Seventh powers have two general solutions.

$ 1 - (n^2 - 1) + (n^2 - 1)^2 - (n^2 - 1)^3 - (n^2 - 1)^4 + (n^2 - 1)^5 - (n^2 - 1)^6 + (n^2 - 1)^7 == (n (-4 + 6 n^2 - 4 n^4 + n^6))^2$

$-1 - (n^2 + 1) - (n^2 + 1)^2 - (n^2 + 1)^3 + (n^2 + 1)^4 + (n^2 + 1)^5 + (n^2 + 1)^6 + (n^2 + 1)^7 == (n (4 + 6 n^2 + 4 n^4 + n^6))^2$

If there is a general solution for power 6, it will likely be findable by a study of the solutions, but so far the solutions seem to be sporadic.

Answer 3

If x can be any real then $x^6 \pm x^5 \pm x^4 \pm x^3 \pm x^2 \pm x \pm 1$ = $\sqrt{x^6 \pm x^5 \pm x^4 \pm x^3 \pm x^2 \pm x \pm 1}$ and the only criterion is the almost trivial $x^6 >= - other terms.

If x must be a positive integer or the length must be rational or some such requirement that $x^6 \pm x^5 \pm x^4 \pm x^3 \pm x^2 \pm x \pm 1$ must be factorable. The $x^6 \pm x^5 \pm x^4 \pm x^3 \pm x^2 \pm x \pm 1$ = $(x^2 + something \pm 1)^2$. Then you have $something^2 + 2*something = \pm x^5 \pm x^4 \pm x^3 \pm x^2 \pm x $. Well this is impossible for variable x (as the highest power would need to be even).
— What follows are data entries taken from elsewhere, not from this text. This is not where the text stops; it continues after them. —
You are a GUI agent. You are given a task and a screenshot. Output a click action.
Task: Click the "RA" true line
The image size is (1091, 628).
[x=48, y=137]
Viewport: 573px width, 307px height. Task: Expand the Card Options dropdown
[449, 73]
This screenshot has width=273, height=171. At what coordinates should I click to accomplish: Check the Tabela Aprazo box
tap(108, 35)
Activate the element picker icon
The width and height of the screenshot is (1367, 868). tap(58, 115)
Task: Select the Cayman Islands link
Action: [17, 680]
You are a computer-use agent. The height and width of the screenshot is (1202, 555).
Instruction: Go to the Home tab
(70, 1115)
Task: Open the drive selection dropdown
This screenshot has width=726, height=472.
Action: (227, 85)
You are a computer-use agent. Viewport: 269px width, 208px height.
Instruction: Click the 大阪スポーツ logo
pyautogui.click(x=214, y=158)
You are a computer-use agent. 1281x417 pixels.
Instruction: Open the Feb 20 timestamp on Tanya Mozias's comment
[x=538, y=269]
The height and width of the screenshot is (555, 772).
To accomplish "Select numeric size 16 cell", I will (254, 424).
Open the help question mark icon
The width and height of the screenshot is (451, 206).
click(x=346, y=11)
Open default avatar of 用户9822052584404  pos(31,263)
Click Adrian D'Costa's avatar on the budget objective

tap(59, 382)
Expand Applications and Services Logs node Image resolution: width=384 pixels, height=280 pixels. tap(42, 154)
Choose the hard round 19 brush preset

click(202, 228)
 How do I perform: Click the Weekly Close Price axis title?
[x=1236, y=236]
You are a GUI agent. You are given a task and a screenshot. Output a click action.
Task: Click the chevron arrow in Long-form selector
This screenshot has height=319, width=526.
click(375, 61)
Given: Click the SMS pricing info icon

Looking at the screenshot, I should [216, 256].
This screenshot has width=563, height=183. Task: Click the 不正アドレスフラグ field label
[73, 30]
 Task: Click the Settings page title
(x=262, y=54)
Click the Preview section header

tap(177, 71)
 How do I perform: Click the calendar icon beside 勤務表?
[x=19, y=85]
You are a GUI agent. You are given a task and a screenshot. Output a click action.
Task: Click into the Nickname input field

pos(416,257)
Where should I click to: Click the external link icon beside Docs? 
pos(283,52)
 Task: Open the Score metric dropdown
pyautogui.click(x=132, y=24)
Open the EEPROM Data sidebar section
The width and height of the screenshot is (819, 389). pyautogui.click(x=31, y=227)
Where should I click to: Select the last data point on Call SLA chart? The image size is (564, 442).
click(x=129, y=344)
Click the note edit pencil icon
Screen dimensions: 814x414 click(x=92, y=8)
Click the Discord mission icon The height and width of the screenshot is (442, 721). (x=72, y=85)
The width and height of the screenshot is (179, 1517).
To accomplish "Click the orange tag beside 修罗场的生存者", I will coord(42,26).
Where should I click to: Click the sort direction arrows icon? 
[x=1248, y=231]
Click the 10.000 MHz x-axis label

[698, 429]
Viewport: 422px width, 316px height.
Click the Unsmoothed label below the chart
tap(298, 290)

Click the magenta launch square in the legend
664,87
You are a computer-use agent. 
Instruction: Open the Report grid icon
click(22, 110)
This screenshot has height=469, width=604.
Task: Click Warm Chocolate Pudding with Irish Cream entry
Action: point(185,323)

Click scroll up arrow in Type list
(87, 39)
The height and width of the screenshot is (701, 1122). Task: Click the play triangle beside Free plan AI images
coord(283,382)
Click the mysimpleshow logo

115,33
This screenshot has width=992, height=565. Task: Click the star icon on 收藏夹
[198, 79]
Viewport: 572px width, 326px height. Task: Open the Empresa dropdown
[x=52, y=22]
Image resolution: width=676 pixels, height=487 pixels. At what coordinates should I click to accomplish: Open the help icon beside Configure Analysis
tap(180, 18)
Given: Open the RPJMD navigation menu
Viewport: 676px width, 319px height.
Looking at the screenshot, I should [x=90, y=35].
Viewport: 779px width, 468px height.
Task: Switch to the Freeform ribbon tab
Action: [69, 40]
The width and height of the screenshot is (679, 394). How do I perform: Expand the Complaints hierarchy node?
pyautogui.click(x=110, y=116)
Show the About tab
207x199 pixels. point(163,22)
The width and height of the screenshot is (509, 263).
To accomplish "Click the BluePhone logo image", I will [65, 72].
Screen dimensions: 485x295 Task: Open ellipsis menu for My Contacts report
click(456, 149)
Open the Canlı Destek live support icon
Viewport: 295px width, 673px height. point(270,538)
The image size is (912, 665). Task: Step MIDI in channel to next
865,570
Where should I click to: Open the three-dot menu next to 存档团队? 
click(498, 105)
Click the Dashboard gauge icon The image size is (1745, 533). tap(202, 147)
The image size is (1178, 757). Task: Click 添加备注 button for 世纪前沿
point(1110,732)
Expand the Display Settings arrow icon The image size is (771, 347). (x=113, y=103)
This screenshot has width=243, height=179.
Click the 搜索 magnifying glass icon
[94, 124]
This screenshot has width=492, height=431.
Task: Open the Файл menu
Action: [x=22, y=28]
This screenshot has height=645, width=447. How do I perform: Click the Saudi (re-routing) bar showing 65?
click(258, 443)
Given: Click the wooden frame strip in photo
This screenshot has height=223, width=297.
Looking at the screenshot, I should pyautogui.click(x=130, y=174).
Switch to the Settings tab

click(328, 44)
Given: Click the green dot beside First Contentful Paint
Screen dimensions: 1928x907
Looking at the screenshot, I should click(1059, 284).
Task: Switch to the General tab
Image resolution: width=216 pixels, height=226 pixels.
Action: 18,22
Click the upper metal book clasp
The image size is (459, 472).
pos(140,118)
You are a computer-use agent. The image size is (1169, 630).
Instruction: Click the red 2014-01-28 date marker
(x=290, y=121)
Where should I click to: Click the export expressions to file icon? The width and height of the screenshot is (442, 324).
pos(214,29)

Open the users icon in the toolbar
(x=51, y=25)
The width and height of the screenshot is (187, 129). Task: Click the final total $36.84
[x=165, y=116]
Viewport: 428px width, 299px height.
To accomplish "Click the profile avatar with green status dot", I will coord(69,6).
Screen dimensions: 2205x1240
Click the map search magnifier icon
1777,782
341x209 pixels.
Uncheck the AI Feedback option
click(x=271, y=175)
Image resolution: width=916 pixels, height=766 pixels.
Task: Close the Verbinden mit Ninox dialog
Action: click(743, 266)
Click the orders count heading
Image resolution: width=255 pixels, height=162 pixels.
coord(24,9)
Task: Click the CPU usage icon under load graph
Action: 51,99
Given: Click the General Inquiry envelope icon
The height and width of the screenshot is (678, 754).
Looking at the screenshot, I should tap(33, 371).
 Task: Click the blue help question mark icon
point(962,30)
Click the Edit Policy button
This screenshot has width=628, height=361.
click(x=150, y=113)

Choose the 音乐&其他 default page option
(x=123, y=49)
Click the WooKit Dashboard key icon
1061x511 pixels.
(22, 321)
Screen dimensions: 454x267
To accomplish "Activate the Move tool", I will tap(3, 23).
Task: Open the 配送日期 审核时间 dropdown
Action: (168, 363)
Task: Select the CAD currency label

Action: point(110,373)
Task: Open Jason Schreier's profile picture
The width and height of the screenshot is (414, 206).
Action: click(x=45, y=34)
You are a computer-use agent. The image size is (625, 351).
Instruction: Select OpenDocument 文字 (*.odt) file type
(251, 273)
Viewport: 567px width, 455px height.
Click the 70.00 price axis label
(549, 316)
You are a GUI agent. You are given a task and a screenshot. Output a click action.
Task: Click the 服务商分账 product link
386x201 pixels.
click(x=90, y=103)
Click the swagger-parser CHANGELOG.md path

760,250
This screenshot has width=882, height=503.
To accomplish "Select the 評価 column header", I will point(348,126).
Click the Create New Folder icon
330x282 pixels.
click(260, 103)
Perhaps the simplest answer is $2^6 - 2^5 - 2^4 - 2^3 -2^2 - 2^1 - 1 = 1$.

====

Ah. I see if we specify that x and the area must both be integers how can we find all answers? Well that's a very interesting question....

Answer 4

Here a family of solutions with the integers $(a,b)$. Take the quadratic number $x=a+b \sqrt m$ where $a,b,m\in\mathbb Z$; $m$ square-free. If you want to restrict $x$ to be real you have to make $m>0$, of course. Hence we have $$ x=a+b \sqrt m$$ $$x^2=A_2+B_2\sqrt m$$ $$x^3=A_3+B_3\sqrt m$$ $$.......$$ $$x^6=A_6+B_6\sqrt m$$ All solution of $\pm b\pm B_2\pm B_3\pm B_4\pm B_5+ B_6=0$ gives a couple $(a,b)$ with $$\pm a\pm A_2\pm A_3\pm A_4\pm A_5+ A_6\pm 1$$ for which one has $$x^6\pm x^5\pm x^4\pm x^3\pm x^2\pm x\pm 1$$ is an integer.You must discard the solutions for which this integer is negative.

Similar way can be tried, (more difficult to manipulated obviously if degree greater than $2$) for $x$ algebraic number.